Practical Guide To Anomaly Detection

Anomaly detection is a mystery: you can recognize it, when you see it with your eyes, but you can’t very strictly formalize it mathematically. In other words – you don’t know what you are looking for exactly, since you don’t know the characteristics of anomalies. This is an unsupervised-learning approach of anomaly detection. Rarely, when you know what is anomaly (supervised case) – then it becomes a classification problem with unbalanced classes.

Anomaly detection has a wide range of useful applications: manufacturing (reliability), IoT, cyber security, fraud detection.

In my talk I will focus more on models for unsupervised spatial data. I will give their description and comments when it is more suitable to use them. Methodologies for supervised and temporal data will be also covered.

Valentin Mikhaylenko
Senior Data Scientist and Solution Architect, GE Healthcare

Valentin Mikhaylenko is Senior Data Scientist and Solution Architect is GE Healthcare. He has worked on different analytical projects: Text Mining, Predictive Maintenance, Labor Optimization, Chatbot.

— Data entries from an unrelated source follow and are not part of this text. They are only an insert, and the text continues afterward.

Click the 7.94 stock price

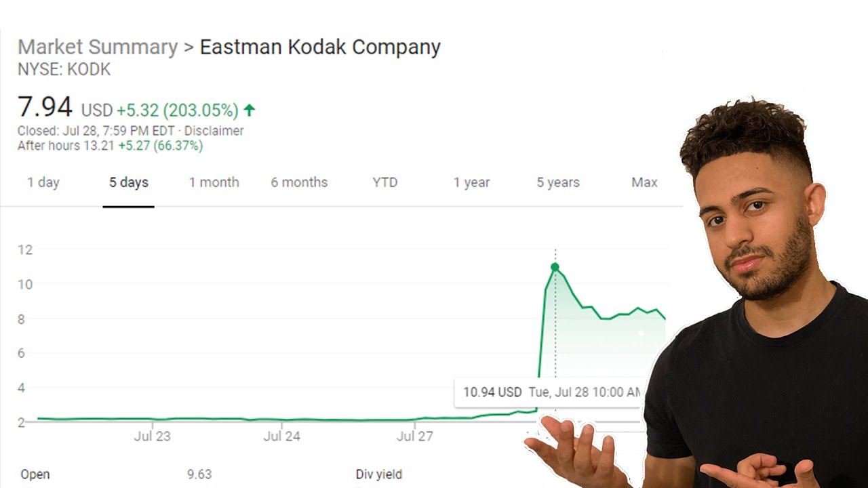pos(45,107)
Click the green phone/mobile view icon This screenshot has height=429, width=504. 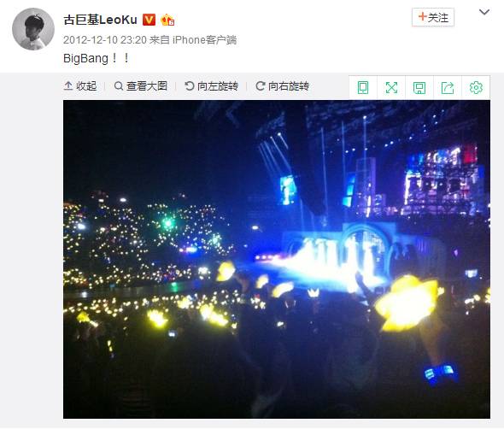click(x=363, y=87)
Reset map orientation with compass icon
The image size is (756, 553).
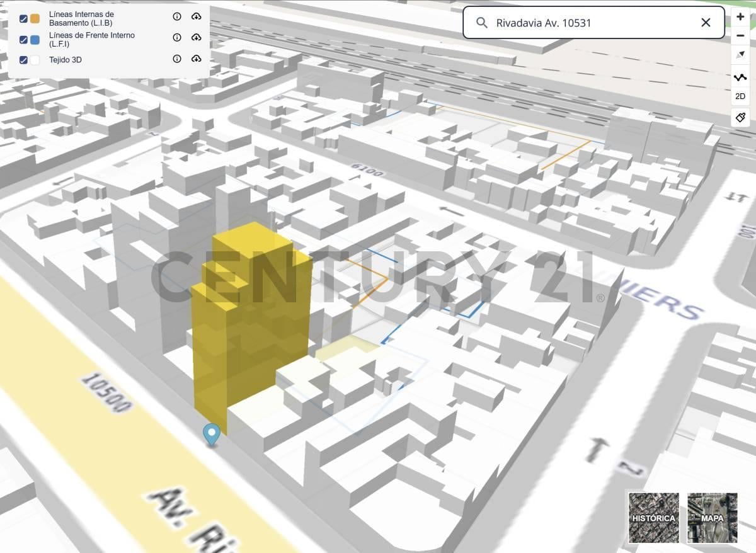point(740,55)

Prior to that, Valentin was software developer in automated stock trading company (High Frequency Trading) for 7 years building the whole trading platform from scratch and Data Scientist in Natural Language Processing startup for 2 years.

He graduated summa cum laude from ITMO University (Saint Petersburg, Russia) with a MSc in Applied Mathematics and Informatics. Also Valentin graduated from Borland Academy (AMSE, supported by Yandex and Jetbrains).